Muslim countries should not be kept any longer on the life-support system of Western
aid, disguised jizya (as in Malaysia, a country whose Bumiputra policy, by which non-Muslims
must subsidize all Muslims, is well-known to Go Chok Tong), or that greatest transfer
of wealth in human history-- the oligopoly rents taken in by OPEC. Foreign aid
can be ended, and should be, to Egypt, to Jordan, and of course to
the Palestinian Authority (there is still too much money available to buy weapons, propaganda,
and so on; if 80% of the population favors, as it does, suicide bombings,
then that population has transformed itself into a menace for the entire Infidel world,
and nothing must be done to support it; the "Palestinian" Arabs still have too
much free time on their hands, given the support from the EU and even
American government aid; subsistence living should divert time and attention from suicide-bombing, rocket-launching, and
similar hobbies.
Go Chok Tong does not note that the West has always had the power
to recapture through taxation, beginnning in 1973, OPEC oligopoly rents. That it did not
do so is a tribute to Saudi cunning, and the use of a small
army of American and other Western hirelings (no need to pay the antisemites, of
course -- they work for free), who managed to create an atmosphere of fog
and confusion, and convinced successive administrations that Saudi Arabia was "our friend" and in
any case, there was nothing to be done about OPEC prices. It was nonsense,
easily demonstrated to be nonsense. One did not have to be a specialist in
oil economics, Eliyahu Kanovsky or Morris Adelman, to see that ever-increasing taxes at the
pump, and taxes on oil imports, could have captured most of what the Saudis
and their brethren took in. That money paid for madrasas and mosques, and huge
stockpiles of armaments. It now provides the wherewithal for the Jihad, a doctrine always
in posse, ready to rock and roll whenever and wherever it becomes possible. What
transformed the doctrine, and duty, of Jihad into its current, in-esse state, was that
OPEC money. But the Arab lobby, with all those ex-ambassadors, ex-CIA agents (such names
as Raymond Close, Andrew Kilgore, Eugene and Mrs. Bird, James Akins, John C. West
come swimmingly to mind) and other figures of influence, throughout the West, are responsible,
in their promotion of the idea that the Arabs, especially the Saudis, are our
"friends" and wish us well,and can always be persuaded to do good things for
us in OPEC, and that the only thing standing in the way of our
"friendship" is that annoying little business of Israel. These people, in the United States
and in Western Europe, have over three decades prevented any clear understanding of how
OPEC's oligipoly rents could be recaptured by the Western consumers themselves.

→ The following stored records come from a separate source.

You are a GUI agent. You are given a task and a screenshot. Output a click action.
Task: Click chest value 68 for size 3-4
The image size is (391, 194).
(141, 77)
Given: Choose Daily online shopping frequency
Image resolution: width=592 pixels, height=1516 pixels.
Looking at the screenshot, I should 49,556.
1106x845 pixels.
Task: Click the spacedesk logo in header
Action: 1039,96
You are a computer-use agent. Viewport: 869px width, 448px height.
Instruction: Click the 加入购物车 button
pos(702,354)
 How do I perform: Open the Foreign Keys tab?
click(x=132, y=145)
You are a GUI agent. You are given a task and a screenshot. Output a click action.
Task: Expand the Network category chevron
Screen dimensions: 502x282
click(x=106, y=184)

Those agents of influence have cost us hundreds of billions of dollars that might
never have left American shores, might never have been available to fund tens of
thousands of madrasas and mosques all over the world. Without OPEC money, the economic
and political failure of Islam might have become more apparent to Muslims themselves. Congressional
committees, investigative journalists, even business schools, should be studying, researching, writing about how the
West was suckered, over so long, and who helped to do the suckering, and
and how cheaply, relative to what the Saudis took in, these Western agents were
bought. It is an extraordinary story, one of the most amazing in the world.
In the part of the world in which he lives, Go Chok Tong cannot
be completely candid. But he, like Lee Kuwan Yew, comes far closer to telling
home truths about Islam than any leaders in Europe. Even if one quarrels with
his proferred remedies (and one suspects that there is a good deal more he
could say, and would say, but not in public), one should be grateful for
this speech. How would Chris Patten explain it away?